TASK INSTRUCTIONS: Find every line in the rows below that contains the word "Select", matching case exactly, and copy each of those lines.

Item position entries:

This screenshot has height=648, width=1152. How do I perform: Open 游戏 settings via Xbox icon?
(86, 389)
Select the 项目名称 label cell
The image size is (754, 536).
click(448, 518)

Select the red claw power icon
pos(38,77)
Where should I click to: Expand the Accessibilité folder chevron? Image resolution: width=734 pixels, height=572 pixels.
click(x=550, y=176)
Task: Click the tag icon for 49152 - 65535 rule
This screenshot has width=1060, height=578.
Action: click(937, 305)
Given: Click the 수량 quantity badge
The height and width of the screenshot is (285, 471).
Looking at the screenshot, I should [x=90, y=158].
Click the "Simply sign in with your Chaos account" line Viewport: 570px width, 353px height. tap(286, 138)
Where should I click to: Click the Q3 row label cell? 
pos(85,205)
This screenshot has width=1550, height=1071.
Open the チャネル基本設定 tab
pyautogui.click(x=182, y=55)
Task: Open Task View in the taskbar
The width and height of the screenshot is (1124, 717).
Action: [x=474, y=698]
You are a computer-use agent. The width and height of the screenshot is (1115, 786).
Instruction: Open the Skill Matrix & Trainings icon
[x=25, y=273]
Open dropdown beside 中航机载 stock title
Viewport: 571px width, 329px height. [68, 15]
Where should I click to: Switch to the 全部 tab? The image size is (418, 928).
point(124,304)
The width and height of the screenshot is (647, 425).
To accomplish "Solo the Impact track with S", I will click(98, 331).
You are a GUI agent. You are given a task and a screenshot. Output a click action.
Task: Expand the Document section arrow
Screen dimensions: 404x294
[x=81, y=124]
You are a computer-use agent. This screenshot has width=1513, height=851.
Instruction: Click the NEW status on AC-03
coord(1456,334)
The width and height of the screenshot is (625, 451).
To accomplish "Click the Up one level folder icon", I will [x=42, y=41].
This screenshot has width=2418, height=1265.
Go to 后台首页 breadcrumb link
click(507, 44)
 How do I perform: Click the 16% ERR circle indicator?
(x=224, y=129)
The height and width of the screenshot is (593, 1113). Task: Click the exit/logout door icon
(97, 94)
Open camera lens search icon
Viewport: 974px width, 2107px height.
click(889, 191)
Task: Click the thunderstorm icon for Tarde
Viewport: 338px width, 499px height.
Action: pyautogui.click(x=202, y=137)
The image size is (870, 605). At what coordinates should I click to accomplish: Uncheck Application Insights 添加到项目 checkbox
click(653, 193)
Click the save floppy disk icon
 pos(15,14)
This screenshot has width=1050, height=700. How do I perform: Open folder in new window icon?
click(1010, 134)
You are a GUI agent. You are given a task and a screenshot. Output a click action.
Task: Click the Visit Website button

WRITTEN ANSWER:
Select the 项目名称 label cell
Select the red claw power icon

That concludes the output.